- Directed by: Shakti Samanta
- Written by: Ranjan Bose Vrajendra Gaur Salil Sen Gupta
- Produced by: Shakti Samanta
- Starring: Shammi Kapoor Shakila Helen
- Cinematography: Dwarka Divecha
- Edited by: Dharamvir
- Music by: Ravi
- Release date: 5 October 1962;
- Running time: 139 minutes
- Country: India
- Language: Hindi

= China Town (1962 film) =

1962 film

China Town is a 1962 Indian Hindi-language romantic comedy thriller film directed and produced by Shakti Samanta. Written by Ranjan Bose and with music by Ravi. It is a black-and-white movie, starring Shammi Kapoor in a double role, as a gangster and his look-alike. Shakila is the leading lady, alongside Helen in a supporting role. The film was remade in Tamil as Kudiyirundha Koyil (1968), starring M. G. Ramachandran and in Telugu as Bhale Thammudu (1969), starring N. T. Rama Rao.
Prem Nazir 1981 Malayalam movie Theekkali was also loosely based on this movie.

== Plot ==
Shekhar (Shammi Kapoor), a young singer, lives in Darjeeling with his widowed mother.

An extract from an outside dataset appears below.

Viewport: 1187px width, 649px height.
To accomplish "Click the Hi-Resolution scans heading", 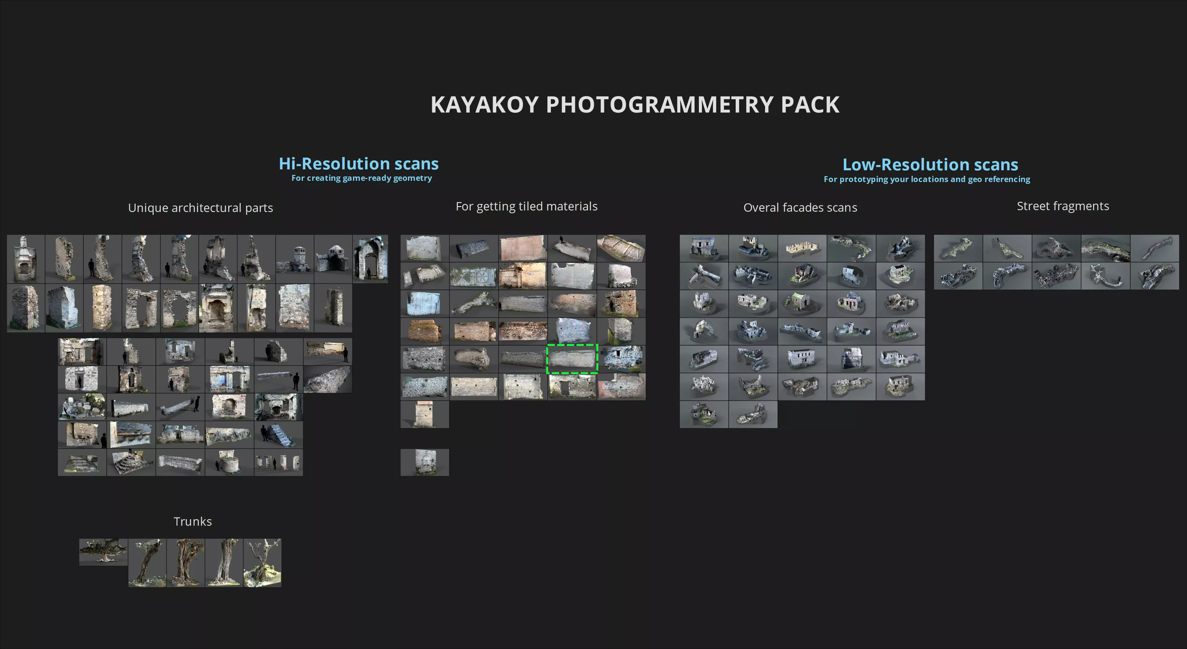I will tap(358, 164).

He is in love with Rita (Shakila), the only daughter of the wealthy Rai Bahadur Digamberprasad Rai. Rai does not approve of Shekhar and wants his daughter to marry a wealthy Calcutta-based businessman named Chowdhry. Rita asks Shekhar to get a better position, but Shekhar is quite satisfied with his singing career. So Rita and her father relocate to Calcutta, and Shekhar follows them. An enraged Rai complains to the police, who arrest Shekhar and hold him for questioning. However, the police notice his resemblance to a China Town gangster named Mike (also played by Shammi Kapoor), who they are holding in custody. Because Mike refuses to talk, the police convince Shekhar to impersonate him in order to infiltrate the Chinatown criminal ring. Meanwhile, Shekhar's mother reveals to him that Mike may be his long-lost brother Shankar, kidnapped by gangsters as a boy. Shekhar accordingly takes over Mike's life, but there is one thing he and the police overlooked – namely Mike – who escapes from police custody with the help of Rita, who mistakes him for Shekhar. Mike's girlfriend Suzy (Helen) finds out Shekhar's true identity, but spares him when he reveals that Mike is alive and captured by the police, and sympathizes with him after learning that Mike was his long-lost brother. The gangsters overhear this and capture Shekhar, his life is only spared after he tells Mike his true background and the two brothers capture the gang's leader. As a result, Shekhar gets a permanent police job that allows him to marry Rita and Mike receives a reduced sentence of three years.

== Cast ==
- Shammi Kapoor as Shekhar and Shankar alias Mike (Double Role)
- Shakila as Rita Rai
- Helen as Suzy
- Madan Puri as Joseph Wong
- S. N. Banerjee as Rai Bahadur Digamberprasad Rai
- Kanu Roy as Sr.Inspector Datta
- Mridula Rani as Shekhar and Shankar's Mother
- Rashid Khan as Sundaram (Mahakali's Husband)
- M.B. Shetty as Ching Lee
- Keshav Rana as Usman
- Tun Tun as Mahakali (Hotel Landlady)
- Gautam Mukherjee
- Samson
- Keshto Mukherjee as Keshto(Uncredited)
- Suvojit Saha As Pagla Mao
- Jeevan Kala as Shanti
- Polson as Bholu
- Sujit Kumar as Inspector in Calcutta

== Soundtrack ==
The movie soundtrack didn't have a grand impact on the Indian Populace, but select songs from the albums were declared hits and a track by the name of "Baar Baar Dekho" by Mohammed Rafi went on to become a classic, which is remembered and hummed still to date. The music of the film was by Ravi and the lyrics were penned by veteran Majrooh Sultanpuri. Almost all the songs were rendered by Mohammed Rafi and Asha Bhosle.

| Song | Singer |
| "Baar Baar Dekho" | Mohammed Rafi |
| "Dekho Ji Ek Bala Jogi Matwala" | Mohammed Rafi, Minoo Purshottam |
| "Bada Qatil Hai Mera Yaar, China Chin Chin Chu" | Mohammed Rafi, Asha Bhosle |
"Yeh Rang Na Chhutega, Ulfat Ki Nishani Hai"
"Humse Na Poochho Hum Kahan Chale"
"Yamma Yamma Yamma, Tu Parwana, Main Shamma"
| "China Town" | Asha Bhosle |

== Box office ==
The film earned an approximate gross of ₹14 million and a net of ₹7 million. It was declared a "semi-hit" by Box Office India.